Over the years, contemporary art has come to be defined as work created after World War II, which is a simple way to explain the term. Teachers and curators and experts would be more specific in that they would define contemporary art as cutting-edge or sometimes ‘avant-garde.’ Contemporary art can be found in the pop art genre, in ‘installation art’ as well as ‘performance art.’
After WWII, contemporary art prints has included basically anything that seemed ‘new’ or ‘original.’ There have been pieces made entirely of wrapped candies on the floor, or dead sharks preserved in formaldehyde. It’s almost as if the original concept of ‘art’ (think painting, sculptures, museum pieces) is no longer considered ‘art.’ Art has no specific meaning or definition anymore.

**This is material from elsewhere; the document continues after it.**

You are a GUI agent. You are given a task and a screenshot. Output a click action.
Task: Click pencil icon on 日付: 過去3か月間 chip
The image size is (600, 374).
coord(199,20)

Contemporary art can include modernist abstract paintings and postmodernist pieces like large installations. It might include video art. It will not however, include traditional works. Traditional works normally represented something that existed in the world, like a portrait painting or a sculpture.

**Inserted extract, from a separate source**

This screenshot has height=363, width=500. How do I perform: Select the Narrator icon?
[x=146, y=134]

The question of how to appreciate contemporary art is compelling because while contemporary art may be seen as ‘avant-garde’ and hip, many people are traditionalists and don’t necessarily like, nor appreciate contemporary art. Galleries are full of lurkers who don’t quite understand the concept of contemporary displays, and the question in their mind is normally ‘How is this even considered art?’ When comparing installation art to pieces you can see at world famous museums like The Louvre, it’s very hard to make the leap into the progressive art world.

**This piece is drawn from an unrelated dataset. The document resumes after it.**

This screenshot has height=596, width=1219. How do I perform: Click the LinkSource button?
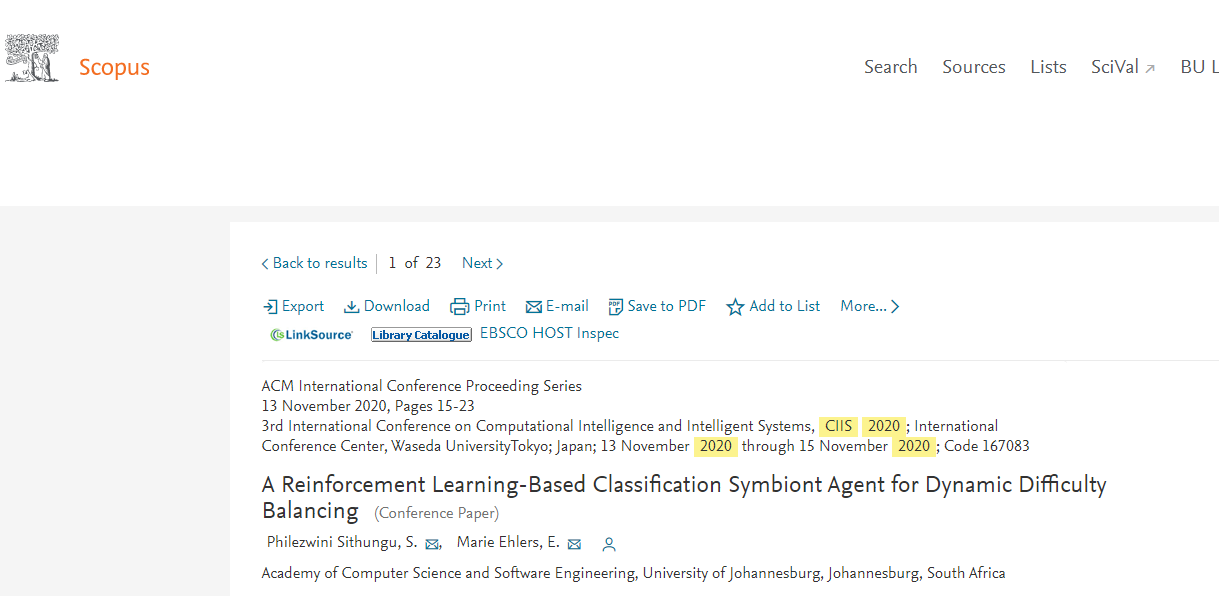click(x=311, y=335)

However, if one appreciates creativity and talent, one must allow their mind to be open to new expressions of creationism, new types of beauty found in contemporary art from artify, and one must be open to see the value and contribution that contemporary art has given to culture. Once we understand the beauty of creativity and the continual struggle to express life in the form of creating, we can appreciate contemporary art and look for pieces of ourselves inside.